А офицер то ли ответил, то ли утвердил ранее сказанное такой фразой:
– Проблема бывает жива даже тогда, когда о ней забывают, что она есть.
А курсистка – как по писаному – продолжает изрекать разные складности:
– Достоинству трудно запретить быть таковым.
Офицер не успел ничего сказать, так как на его фуражку спикировала та сумасшедшая чайка, которая до этого затеяла драку со своем однолетницей.
Поэтому, а может, по какому другому случаю, но эти двое с борта куда-то удалились, и он засиротел, пока на нем не появился одиноко шляющийся молодой человек с тросточкой и в шляпе, надвинутой на брови.
– Самый распространенный вид сумасшествия, – обратился он, видимо, все же к нему, Пешкову, – это гонка за сногсшибательной модой.
Он выщелкнул из портсигара папиросу, с некоторым шиком возжег спичку и закурил:
– Или у молодого гения свое мнение?
Брови, видимо заиграв какую-то плясовую, привели в движение шляпу.
– Не оборачивайтесь на ушедших, – тем временем заназидал хлыщ, – их догонять самое неблагодарное дело.
И поскольку и на это Пешков ничего не ответил, молодой человек, буркнув: «Если нет пользы от собственного величия, то зачем она тебе нужна?», удалился вихляющей походкой.
А Алексей подумал, что мир не столько красочен и многогранен, но и одинотипен. Каждый старается доказать другому порой то, что ни имеет к ним обоим никакого, даже прикладного, отношения.
Долгое время Алексею потом, уже ставшему Максимом Горьким, хотелось хоть как-то реабилитировать себя в глазах Софьи Андреевны, наверняка воспринявшей его как романтического бродягу, уже познавшего вкус простой грубой жизни, и ощутившего не так просто сходящие с ладоней, от так называемой черной работы, мозолей.
Зачем ему тогда был нужен Толстой?
Трудно сказать.
Может быть затем, чтобы в Моздокской степи щегольнуть воспоминанием, что он за обеденным столом, хоть и в его отсутствии, но пил кофе.

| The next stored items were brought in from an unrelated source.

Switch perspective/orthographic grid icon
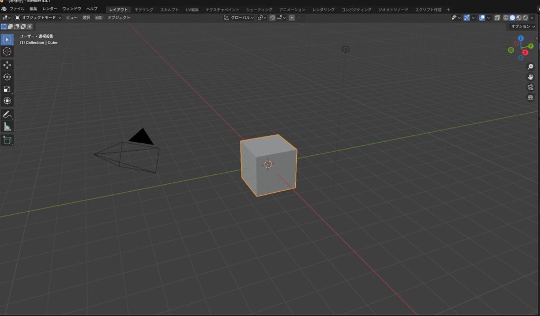The image size is (540, 316). click(531, 97)
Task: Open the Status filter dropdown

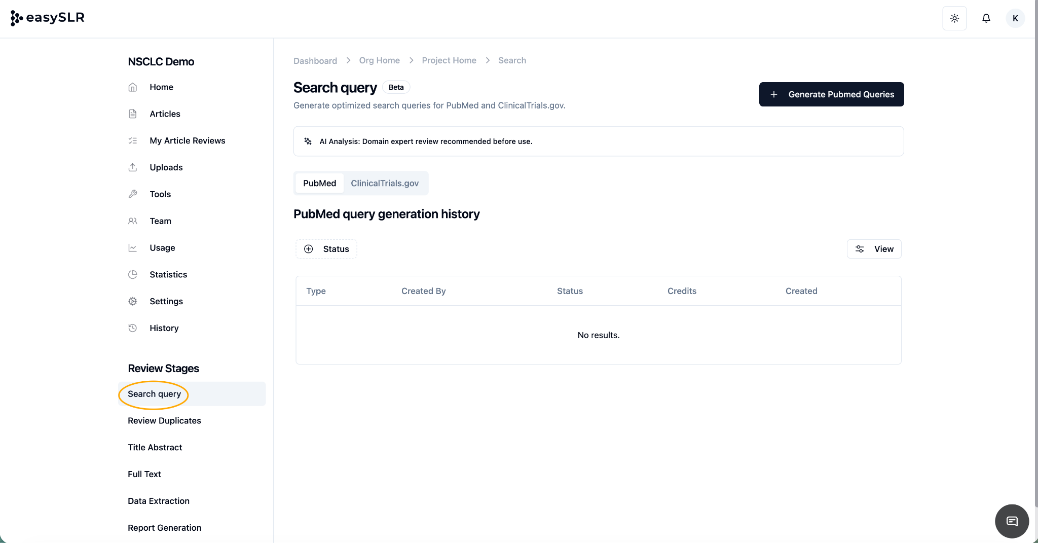Action: click(x=326, y=249)
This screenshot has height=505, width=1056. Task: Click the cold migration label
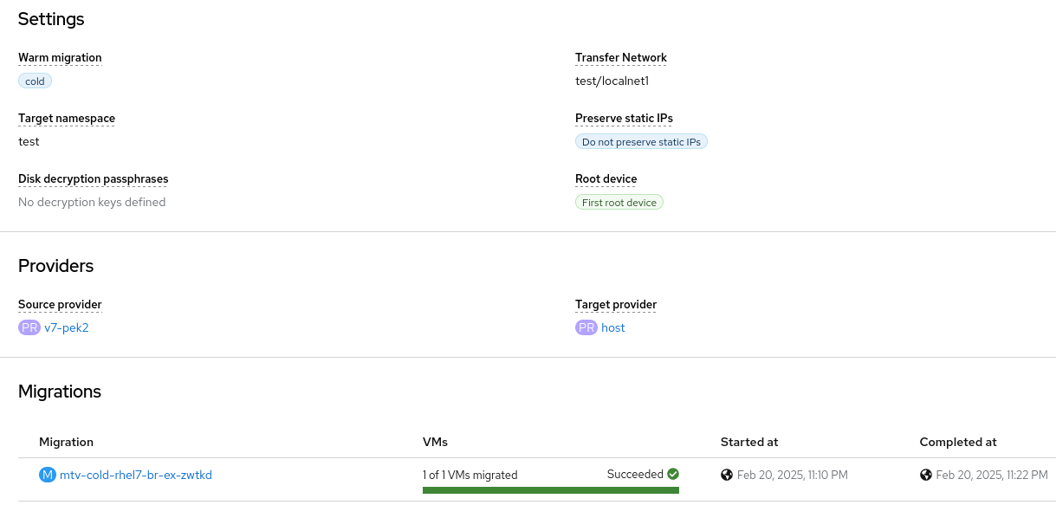tap(35, 81)
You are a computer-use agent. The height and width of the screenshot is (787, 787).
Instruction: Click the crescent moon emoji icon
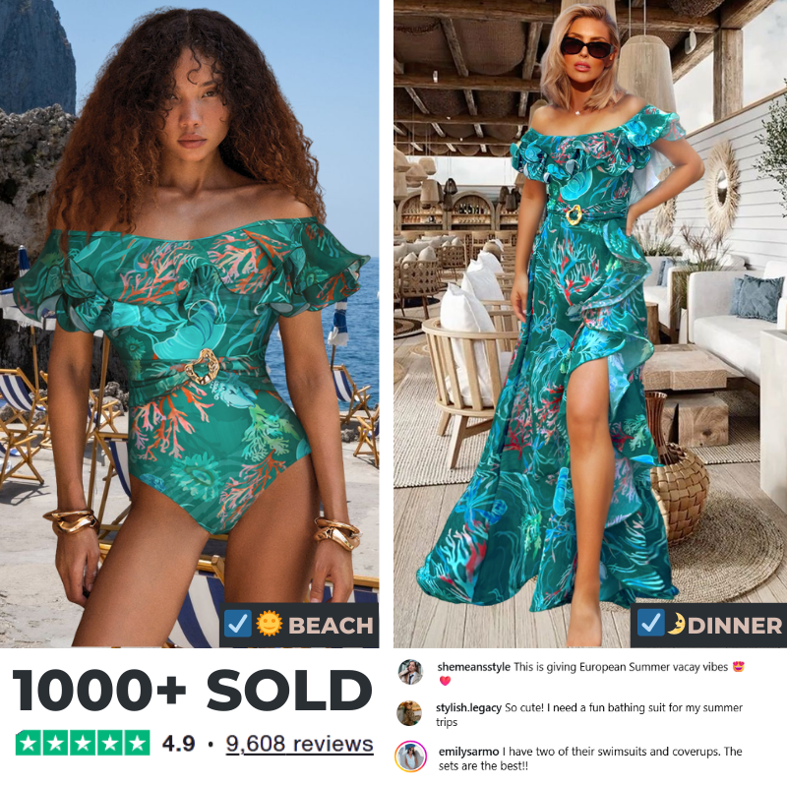[x=676, y=624]
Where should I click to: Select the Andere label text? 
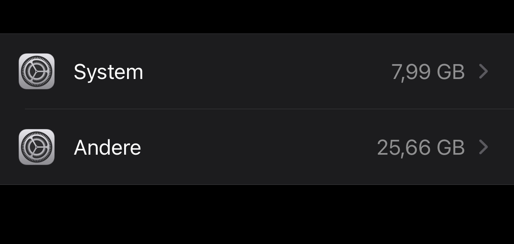point(108,148)
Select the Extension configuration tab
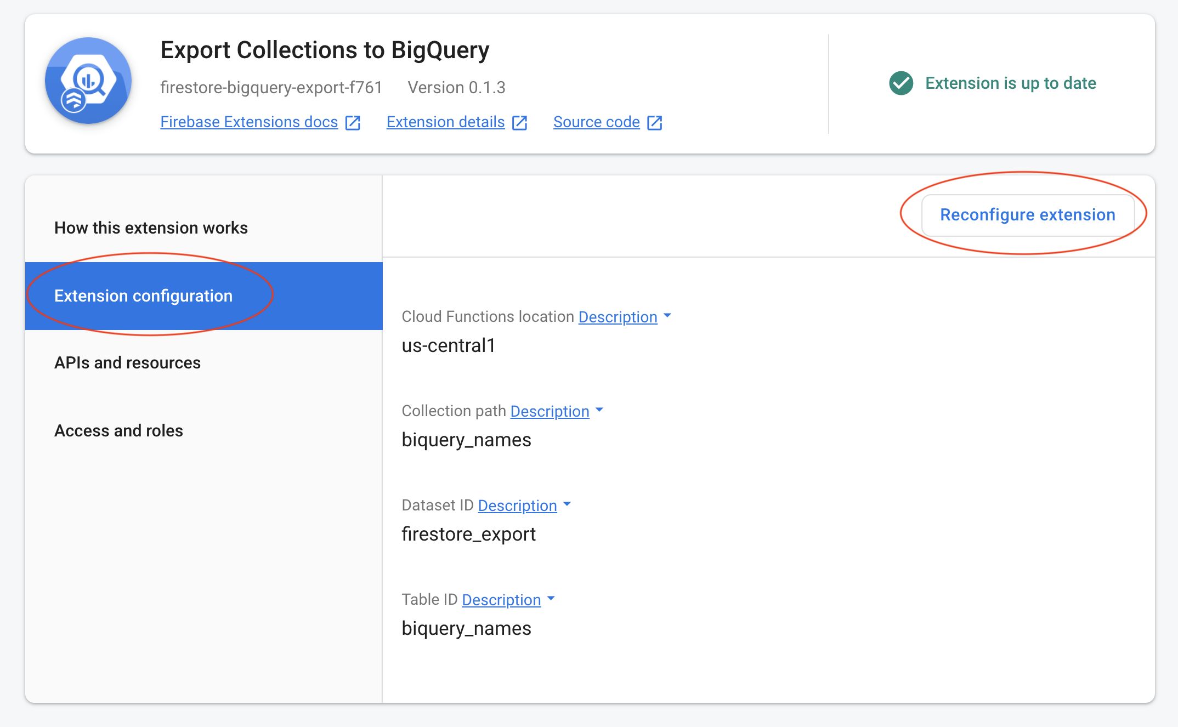The image size is (1178, 727). 204,296
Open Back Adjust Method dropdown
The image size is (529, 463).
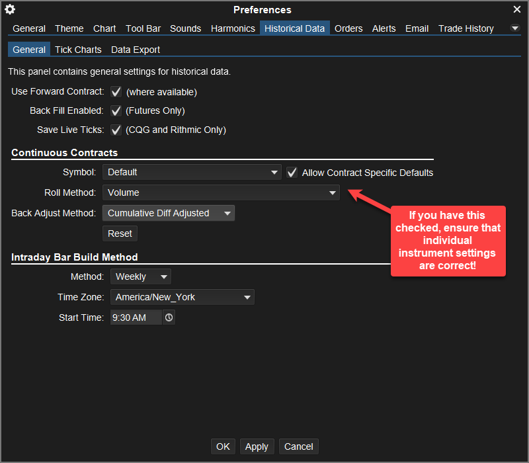point(169,213)
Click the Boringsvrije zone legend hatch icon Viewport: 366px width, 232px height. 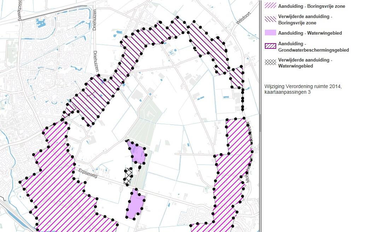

Сейчас же на память пришло, как на том же Дону он воочию увидел женскую бесстыжесть, о которой столько слыхал.
Плыл он с двумя казачками через реку, и одна из них уж больно вызывающе выставила, как напоказ, свои порепанные подошвы.
И другая – чуть помоложе – укорила ее:
– Что же это ты нижняка смущаешь?
А они уже познакомились, и он сказал, что приходит с волжского средневерховья, с города Нижний Новгород Так вот старшая ответила порезче:
– Нижняк? Так пусть и смотрит, что у меня ниже грудей!
И заголилась по самое некуда.
Видел он в это странствие и кулачные бои и, только ночами, драки. И просто пьянки и басшабашные загулы. Единственное, что ему узреть не удалось – это какого-то слаженного общего труда. Словно он вовсе отсутствовал на земле. И один попутный странник разобъяснил ему:
– Человек для всего гож, да не на все горазд. Грех не даст ему встать выше Бога. А охота. Вот он и колобродит. И вольготит там, где надо кострыгить.
Непонятное сказал слово «кострыгить», но смысл его дошел без перевода и объяснения, поскольку рядом были вполне понятные слова, и речь шла о том, что не только знакомо, но и знамо.
Там же он, почти случайно поцеловал одну рыбачку, губы у которой, казалось, были такими же жесткими, как пятки у бесстыжей казачки.